Text segment:
○ ○ ○ ○ ○

Imagine an NRI farm owner monitoring his plantation in Kerala from the comfort of his apartment in New York and alerting labourers to the pest attack at one end of the farm. Or an army commander stationed at a remote location using his laptop to see and interact with his troops on the battlefield hundreds of km away.
Senior corporate officials on tour can keep close tabs on office proceedings through visuals and audio while undersea salvage operations can be supervised from shore. All this is possible through telepresence robots equipped with sensors, cameras and audio features to provide feedback to a remote user.
If telepresence robots have not found mass application, it is because they are expensive (upwards of $10,000), making them unaffordable for most users. Modern personal devices like tablets and smartphones are now enabling a new generation of low-cost telepresence robots.
The Technopark-based International Centre for Free and Open Source Software (ICFOSS) has developed the prototype of an affordable network-enabled telepresence robot for remote inspection and surveillance in the military, industrial, medical, and agricultural domains.
Based on Open Source hardware and software platforms, the prototype named TR-7 was developed as part of an Android R&D project of the Union Department of Information Technology (DIT), currently being implemented by ICFOSS.
TR-7 was fabricated by Ingen Robotics, a local firm focusing on new-generation robotics, based on specifications provided by ICFOSS. According to a press note issued by ICFOSS, TR-7 was made using locally available components. The user can operate the robot remotely from anywhere in the world using a computer with Internet connection and software to control the robot.

○ ○ ○ ○ ○

Task directions:
Resume the article about the low-cost TR-7 telepresence robot, picking up right after its final sentence.

Stored records:

○ ○ ○ ○ ○

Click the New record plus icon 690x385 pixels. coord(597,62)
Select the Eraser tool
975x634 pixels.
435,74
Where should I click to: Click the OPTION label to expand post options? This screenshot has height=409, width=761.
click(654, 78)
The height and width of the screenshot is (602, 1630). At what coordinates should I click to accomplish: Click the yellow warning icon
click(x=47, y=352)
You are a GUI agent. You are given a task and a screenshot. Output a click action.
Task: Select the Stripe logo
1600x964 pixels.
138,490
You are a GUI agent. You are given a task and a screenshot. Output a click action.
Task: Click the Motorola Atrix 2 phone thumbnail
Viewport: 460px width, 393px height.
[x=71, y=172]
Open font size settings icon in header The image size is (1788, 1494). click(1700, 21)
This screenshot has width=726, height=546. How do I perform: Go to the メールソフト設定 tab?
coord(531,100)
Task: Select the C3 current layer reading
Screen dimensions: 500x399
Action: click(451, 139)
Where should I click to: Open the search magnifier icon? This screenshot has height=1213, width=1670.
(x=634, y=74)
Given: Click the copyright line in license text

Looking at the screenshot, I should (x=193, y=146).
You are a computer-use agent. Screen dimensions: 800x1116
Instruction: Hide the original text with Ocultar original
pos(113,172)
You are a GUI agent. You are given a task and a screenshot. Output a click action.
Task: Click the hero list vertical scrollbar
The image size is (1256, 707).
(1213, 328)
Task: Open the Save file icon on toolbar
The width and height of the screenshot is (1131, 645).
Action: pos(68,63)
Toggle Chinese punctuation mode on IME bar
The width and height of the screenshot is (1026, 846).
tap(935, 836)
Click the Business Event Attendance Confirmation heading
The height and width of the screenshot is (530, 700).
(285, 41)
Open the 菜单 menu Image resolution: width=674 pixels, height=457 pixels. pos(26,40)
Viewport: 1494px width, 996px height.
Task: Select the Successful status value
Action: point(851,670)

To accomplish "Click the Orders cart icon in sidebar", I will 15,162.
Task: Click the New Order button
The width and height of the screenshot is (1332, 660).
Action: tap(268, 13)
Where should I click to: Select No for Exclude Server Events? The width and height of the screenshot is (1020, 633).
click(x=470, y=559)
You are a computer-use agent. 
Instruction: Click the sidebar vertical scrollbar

○ ○ ○ ○ ○

Response area:
It enables the user to drive around and see and hear the remote location using the robot’s built- in camera and microphone. Anyone at the remote location can also see and hear the user through the robot's display and speakers.
Rejin Narayanan, chief executive officer, Ingen Robotics, said the navigation electronics and communication protocols posed the greatest challenge to the project.
The robot resembling a kneeling biped, uses an Android tablet to run its software, and displays the remote user's face. The built-in speakers and microphone of the tablet are also used for communication.
TR-7 is a differential drive robot, where the two wheels in the front can be driven independent of each other. This allows the robot to take tight turns. The user can connect to the robot using any Linux PC on which the remote control and communication software can be run.
Says R. Srinivasan, project manager of the DIT Project of ICFOSS, “The first version of the robot has proven that telepresence devices based on Open Source platforms such as Android are fully viable. Further work needs to be done on areas such as enhanced robot autonomy, pan-tilt-zoom capability on the robot, and automated homing.”